This requires the `nested_spec_pipeline` compile hook and per-pipeline
`CompiledSpec` execution added in the core engine (see the "What gets compiled"
section of the main j-perm README).

## Construct reference

**Query**

| Construct | Form |
|---|---|
| `$select` | `{with?, distinct?, columns?, from?, joins?, where?, group_by?, having?, order_by?, limit?/offset? \| fetch?}` |
| `$union` / `$union_all` / `$intersect` / `$except` | `{"$union": [q1, q2, …], order_by?, limit?…}` |
| `$values` | `{"$values": [[…row…], …]}` (table source or `IN`) |

**Write (DML)** — only via `install_sql_write` / `op: sql_write`

| Construct | Form |
|---|---|
| `$insert` | `{into, columns?, values \| query}` (exactly one of `values`/`query`) |
| `$update` | `{table, set: {col: operand}, where? \| "all": true}` |
| `$delete` | `{from, where? \| "all": true}` |

**Projection / expressions**

| Construct | Renders |
|---|---|
| `$col` | `"t"."name" [AS "alias"]`; `"id"`; `*`; `"t".*` |
| `$val` | a bound parameter |
| `$func` / `$call` | `NAME([DISTINCT ]args)[ OVER (…)][ AS "alias"]` (use `"*"` for `COUNT(*)`) |
| `$cast` | `CAST(expr AS TYPE)` |
| `$case` | searched `CASE WHEN … THEN … [ELSE …] END` |
| `$concat` | `(a || b …)` |
| `$add` `$sub` `$mul` `$div` `$mod` | `(a op b …)` |

Projection items may also be `{"expr": <operand>, "as": "alias"}`.

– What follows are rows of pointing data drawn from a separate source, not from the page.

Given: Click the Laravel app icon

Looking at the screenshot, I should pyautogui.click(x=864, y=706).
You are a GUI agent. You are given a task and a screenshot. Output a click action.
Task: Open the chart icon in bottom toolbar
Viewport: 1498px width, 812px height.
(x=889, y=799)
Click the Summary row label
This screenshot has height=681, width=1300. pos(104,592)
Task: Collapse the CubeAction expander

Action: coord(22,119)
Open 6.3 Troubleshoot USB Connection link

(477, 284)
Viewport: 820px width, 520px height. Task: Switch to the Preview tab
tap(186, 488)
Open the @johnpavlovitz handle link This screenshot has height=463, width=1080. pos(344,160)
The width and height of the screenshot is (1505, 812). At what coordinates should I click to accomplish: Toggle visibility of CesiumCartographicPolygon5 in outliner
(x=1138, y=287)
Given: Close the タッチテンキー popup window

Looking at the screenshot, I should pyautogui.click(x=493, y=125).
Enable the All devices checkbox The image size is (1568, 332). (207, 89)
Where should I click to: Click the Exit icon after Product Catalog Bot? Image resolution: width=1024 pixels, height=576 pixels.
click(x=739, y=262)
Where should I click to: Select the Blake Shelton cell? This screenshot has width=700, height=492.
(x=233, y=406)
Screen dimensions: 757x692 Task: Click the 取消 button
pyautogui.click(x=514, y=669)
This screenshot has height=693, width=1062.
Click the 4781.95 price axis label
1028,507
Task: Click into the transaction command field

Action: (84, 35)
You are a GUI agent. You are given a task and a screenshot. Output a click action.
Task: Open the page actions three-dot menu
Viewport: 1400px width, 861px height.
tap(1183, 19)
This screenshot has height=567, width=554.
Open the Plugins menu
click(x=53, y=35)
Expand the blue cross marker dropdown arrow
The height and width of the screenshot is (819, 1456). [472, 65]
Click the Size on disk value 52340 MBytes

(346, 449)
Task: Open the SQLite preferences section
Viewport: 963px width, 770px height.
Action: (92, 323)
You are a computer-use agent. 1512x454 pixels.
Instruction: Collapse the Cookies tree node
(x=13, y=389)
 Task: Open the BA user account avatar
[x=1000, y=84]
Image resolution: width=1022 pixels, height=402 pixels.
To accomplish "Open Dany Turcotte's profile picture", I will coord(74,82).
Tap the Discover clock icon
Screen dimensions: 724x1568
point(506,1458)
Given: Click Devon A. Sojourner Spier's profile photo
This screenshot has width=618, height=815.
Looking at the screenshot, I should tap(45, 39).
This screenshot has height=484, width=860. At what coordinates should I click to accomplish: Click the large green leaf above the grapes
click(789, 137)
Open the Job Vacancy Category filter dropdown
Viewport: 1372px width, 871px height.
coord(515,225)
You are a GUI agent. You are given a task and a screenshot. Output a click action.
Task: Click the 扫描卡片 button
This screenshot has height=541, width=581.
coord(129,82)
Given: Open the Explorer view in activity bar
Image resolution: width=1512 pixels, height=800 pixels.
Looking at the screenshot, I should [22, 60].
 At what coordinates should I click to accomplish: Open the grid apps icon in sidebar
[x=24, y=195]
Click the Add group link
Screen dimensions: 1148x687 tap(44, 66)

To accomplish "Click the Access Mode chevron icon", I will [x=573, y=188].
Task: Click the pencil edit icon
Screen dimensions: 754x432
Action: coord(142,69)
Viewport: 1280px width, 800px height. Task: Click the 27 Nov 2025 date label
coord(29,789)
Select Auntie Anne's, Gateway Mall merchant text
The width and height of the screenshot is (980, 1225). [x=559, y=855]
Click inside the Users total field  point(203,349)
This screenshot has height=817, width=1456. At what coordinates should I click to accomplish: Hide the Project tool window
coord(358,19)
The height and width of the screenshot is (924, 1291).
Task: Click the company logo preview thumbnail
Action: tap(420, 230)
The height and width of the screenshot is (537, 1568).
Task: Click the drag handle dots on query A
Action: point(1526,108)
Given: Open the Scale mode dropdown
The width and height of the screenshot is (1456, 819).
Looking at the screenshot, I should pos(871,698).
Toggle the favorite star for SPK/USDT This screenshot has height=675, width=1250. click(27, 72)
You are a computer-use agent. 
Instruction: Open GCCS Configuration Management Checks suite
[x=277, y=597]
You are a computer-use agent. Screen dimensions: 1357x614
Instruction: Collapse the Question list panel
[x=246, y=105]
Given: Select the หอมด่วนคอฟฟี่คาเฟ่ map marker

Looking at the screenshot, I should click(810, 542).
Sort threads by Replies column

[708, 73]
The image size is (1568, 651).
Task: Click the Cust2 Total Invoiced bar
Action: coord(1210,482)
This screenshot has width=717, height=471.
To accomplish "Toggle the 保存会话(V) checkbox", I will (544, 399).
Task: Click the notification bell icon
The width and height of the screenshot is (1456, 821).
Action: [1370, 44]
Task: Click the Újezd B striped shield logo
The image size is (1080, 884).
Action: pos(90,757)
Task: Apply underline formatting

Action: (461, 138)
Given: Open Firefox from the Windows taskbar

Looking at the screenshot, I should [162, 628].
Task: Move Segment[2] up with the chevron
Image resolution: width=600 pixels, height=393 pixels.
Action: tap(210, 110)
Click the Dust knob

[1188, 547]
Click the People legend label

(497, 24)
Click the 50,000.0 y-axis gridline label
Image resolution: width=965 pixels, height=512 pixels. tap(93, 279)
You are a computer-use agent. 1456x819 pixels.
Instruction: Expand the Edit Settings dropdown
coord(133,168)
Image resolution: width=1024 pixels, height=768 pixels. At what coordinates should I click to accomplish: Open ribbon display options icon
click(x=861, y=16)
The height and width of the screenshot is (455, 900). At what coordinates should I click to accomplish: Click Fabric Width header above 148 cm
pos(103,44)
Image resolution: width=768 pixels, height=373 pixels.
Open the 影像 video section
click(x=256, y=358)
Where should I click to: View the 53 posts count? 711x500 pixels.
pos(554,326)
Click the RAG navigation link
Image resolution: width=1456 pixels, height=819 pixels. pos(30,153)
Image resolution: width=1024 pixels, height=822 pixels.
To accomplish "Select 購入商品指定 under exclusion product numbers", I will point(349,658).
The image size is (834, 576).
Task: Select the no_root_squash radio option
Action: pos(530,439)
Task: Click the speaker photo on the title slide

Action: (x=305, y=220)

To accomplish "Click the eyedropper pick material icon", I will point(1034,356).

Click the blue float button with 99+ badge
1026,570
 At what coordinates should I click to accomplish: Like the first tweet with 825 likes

**Predicates** (WHERE / HAVING / ON)

`$and` `$or` `$not` · `$eq` `$ne` `$gt` `$gte` `$lt` `$lte` ·
`$in`/`$not_in` (list or subquery) · `$between`/`$not_between` ·
`$like`/`$not_like` (+ `escape`) · `$is_null`/`$is_not_null` ·
`$exists`/`$not_exists` · `$any`/`$all`/`$some` (quantified).

**FROM / JOIN** — *table source* = a table name (string), a
`{table, as?, schema?}` dict, a nested `$select`/`$values` (derived table, needs
`as`), or `lateral: true`. `$join`: `{type, table, as?, on? | using?, natural?}`
with type `inner`/`left`/`right`/`full`/`cross`.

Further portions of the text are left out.